Background and Design: In this study, we investigated the role of vitamin D deficiency and autoimmunity in chronic spontaneous urticaria (CSU) etiopathogenesis and their impact on the disease severity.
Materials and Methods: Sixty patients with CSU aged between 18 and 65 years were enrolled to the study. The control group comprised 40 healthy individuals who had no episodes of urticaria or any other chronic diseases. An autologous serum skin test (ASST) was performed in all patients. In addition, 25 hydroxyvitamin D, thyroid autoantibodies (TA), anti-nuclear antibody (ANA), and basophils were evaluated in all groups. Urticaria activity score-7 (UAS7) and dermatological quality of life index (DLQI) of all patients were examined.

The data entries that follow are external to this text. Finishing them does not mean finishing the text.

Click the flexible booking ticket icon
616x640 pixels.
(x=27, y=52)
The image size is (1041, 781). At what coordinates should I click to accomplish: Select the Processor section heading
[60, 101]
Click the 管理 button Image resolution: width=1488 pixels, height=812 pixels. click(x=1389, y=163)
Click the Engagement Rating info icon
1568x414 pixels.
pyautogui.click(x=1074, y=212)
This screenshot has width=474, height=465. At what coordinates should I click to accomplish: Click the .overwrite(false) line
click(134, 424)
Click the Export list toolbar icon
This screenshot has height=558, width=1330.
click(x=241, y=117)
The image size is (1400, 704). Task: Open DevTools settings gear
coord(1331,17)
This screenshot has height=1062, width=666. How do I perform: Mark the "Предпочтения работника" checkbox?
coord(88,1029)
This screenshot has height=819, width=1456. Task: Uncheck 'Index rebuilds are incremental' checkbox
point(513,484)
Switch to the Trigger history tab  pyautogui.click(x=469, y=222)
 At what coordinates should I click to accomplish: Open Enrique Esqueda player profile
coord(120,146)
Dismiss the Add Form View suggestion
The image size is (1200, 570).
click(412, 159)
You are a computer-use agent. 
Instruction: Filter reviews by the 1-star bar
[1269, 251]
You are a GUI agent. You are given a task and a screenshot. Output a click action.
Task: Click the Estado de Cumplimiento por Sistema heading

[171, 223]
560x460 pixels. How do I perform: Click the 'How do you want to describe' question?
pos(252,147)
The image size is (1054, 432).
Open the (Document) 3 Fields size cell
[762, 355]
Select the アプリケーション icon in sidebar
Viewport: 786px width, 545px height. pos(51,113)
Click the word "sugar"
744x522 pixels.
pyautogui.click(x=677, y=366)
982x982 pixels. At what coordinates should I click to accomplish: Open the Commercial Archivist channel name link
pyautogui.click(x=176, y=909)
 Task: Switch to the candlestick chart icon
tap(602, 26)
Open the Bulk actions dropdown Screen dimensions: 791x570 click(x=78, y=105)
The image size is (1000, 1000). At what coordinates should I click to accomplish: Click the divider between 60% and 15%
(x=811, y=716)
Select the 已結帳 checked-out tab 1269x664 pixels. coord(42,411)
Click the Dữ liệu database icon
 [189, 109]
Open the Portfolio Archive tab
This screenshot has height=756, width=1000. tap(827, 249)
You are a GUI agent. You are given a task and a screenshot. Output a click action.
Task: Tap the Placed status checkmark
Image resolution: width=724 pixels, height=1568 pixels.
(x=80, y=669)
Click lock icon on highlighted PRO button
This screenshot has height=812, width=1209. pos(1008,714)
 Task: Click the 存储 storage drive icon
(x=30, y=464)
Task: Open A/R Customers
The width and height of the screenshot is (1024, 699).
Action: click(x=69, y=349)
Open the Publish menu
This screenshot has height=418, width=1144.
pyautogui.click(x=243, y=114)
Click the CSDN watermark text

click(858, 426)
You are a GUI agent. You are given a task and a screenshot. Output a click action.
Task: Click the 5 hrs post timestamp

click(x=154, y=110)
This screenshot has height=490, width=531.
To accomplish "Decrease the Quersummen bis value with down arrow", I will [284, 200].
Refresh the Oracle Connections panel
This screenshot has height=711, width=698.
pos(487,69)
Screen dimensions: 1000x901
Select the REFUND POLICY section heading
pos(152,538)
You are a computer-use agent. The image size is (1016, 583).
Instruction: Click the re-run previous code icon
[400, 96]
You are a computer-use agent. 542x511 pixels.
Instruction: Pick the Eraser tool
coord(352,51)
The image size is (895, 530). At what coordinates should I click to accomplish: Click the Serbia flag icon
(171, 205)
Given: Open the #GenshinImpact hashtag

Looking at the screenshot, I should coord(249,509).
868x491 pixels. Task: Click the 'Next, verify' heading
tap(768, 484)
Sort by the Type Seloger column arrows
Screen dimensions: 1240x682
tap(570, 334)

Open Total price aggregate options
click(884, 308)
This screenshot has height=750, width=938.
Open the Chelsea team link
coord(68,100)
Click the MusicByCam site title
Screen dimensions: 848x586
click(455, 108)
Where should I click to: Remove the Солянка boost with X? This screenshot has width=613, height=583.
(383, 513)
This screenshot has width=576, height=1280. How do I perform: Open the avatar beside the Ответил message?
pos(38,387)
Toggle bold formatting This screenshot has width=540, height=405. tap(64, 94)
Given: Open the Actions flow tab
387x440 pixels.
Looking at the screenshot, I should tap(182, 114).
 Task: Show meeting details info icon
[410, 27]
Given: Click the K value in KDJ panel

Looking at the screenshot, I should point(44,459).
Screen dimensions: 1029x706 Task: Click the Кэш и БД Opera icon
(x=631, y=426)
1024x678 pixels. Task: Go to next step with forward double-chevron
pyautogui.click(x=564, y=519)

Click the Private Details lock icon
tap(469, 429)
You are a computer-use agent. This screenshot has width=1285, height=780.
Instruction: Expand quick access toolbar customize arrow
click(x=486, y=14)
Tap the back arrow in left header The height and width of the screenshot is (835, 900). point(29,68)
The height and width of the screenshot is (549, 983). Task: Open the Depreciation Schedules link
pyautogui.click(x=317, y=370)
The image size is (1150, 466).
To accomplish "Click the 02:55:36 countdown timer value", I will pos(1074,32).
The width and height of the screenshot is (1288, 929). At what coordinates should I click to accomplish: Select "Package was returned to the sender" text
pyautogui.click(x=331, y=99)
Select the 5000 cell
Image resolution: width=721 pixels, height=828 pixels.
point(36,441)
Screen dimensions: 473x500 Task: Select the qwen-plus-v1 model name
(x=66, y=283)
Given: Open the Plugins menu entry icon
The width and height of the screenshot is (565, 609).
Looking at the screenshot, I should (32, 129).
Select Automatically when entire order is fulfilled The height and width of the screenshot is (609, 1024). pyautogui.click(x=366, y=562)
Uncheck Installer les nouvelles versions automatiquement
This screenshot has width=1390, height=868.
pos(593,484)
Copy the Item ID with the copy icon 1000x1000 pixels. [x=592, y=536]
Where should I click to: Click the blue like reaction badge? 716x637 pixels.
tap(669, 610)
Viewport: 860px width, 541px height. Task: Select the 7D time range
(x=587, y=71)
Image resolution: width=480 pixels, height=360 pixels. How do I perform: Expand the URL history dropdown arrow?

Results: Angioedema was more frequent and UAS7 was higher in ASST-positive patients than ASST-negative patients (p=0.035, p=0.018, respectively). <10 ng/mL vitamin D levels were more fraquently seen in the patients with CU than in the control group (p=0.002). The frequencies of TA and ANA positivity were higher, and basophil count was lower in all patients compared to the control group (p=0.001, p=0.001, p=0.001, respectively). The quality of life was more impaired in patients with positive ASST (p=0.011). The duration of the disease was longer, and UAS7 was higher in patients with positive-TA (p=0.012, p=0.028, respectively). UAS7 was significantly higher in ANA-positive patients (p=0.042). A significant negative correlation was found between the DLQI and basophil counts (p=0.039).
Conclusion: Understanding the role of vitamin D deficiency, autoimmunity in CSU etiopathogenesis may help treat severe diseases.
Amaç: Bu çalışmada kronik spontan ürtiker (KSÜ) etiyopatogenezinde D vitamini eksikliği ve otoimmünitenin rolünü ve bunların hastalık şiddetine etkisini araştırmayı amaçladık.
Gereç ve Yöntem: Onsekiz-altmış beş yaşları arasındaki 60 KSÜ hastası çalışmaya dahil edildi. Kontrol grubu daha önce ürtiker atağı geçirmemiş ve kronik hastalığı olmayan 40 sağlıklı bireyden oluşuyordu. Tüm hastalara otolog serum deri testi (ASST) yapıldı. Tüm gruplarda 25 hidroksivitamin D, tiroid otoantikorları (TA), antinükleer antikor (ANA) ve bazofiller değerlendirildi. Tüm hastaların ürtiker aktivite skoru-7 (UAS7) ve dermatolojik yaşam kalitesi indeksi (DLQI) incelendi.
Bulgular: ASST pozitif olan hastalarda anjiyoödem, ASST negatif olanlara göre daha sık ve UAS7 daha yüksekti (sırasıyla; p=0,035, p=0,018). <10 ng/mL D vitamini düzeyleri hastalarda sağlıklı kontrollere göre daha sıktı (p=0,002). Tüm hastalarda kontrol grubuna göre TA ve ANA daha yüksekti ve bazofil sayısı daha düşüktü (sırasıyla; p=0,001, p=0,001, p=0,001). ASST-pozitif hastalarda yaşam kalitesi daha fazla bozulmuştu (p=0,011). TA-pozitif olan hastalarda hastalık süresi daha uzundu ve UAS7 daha yüksekti (sırasıyla; p=0,012, p=0,028). ANA-pozitif olan hastalarda UAS7 anlamlı olarak daha yüksekti (p=0,042). DLQI ve bazofil sayısı arasında anlamlı negatif korelasyon bulundu (p=0,039).
Sonuç: KSÜ etiyopatogenezinde D vitamini eksikliğinin ve otoimmünitenin rolünü anlamak, şiddetli hastalığı tedavi etmemize yardımcı olmaktadır.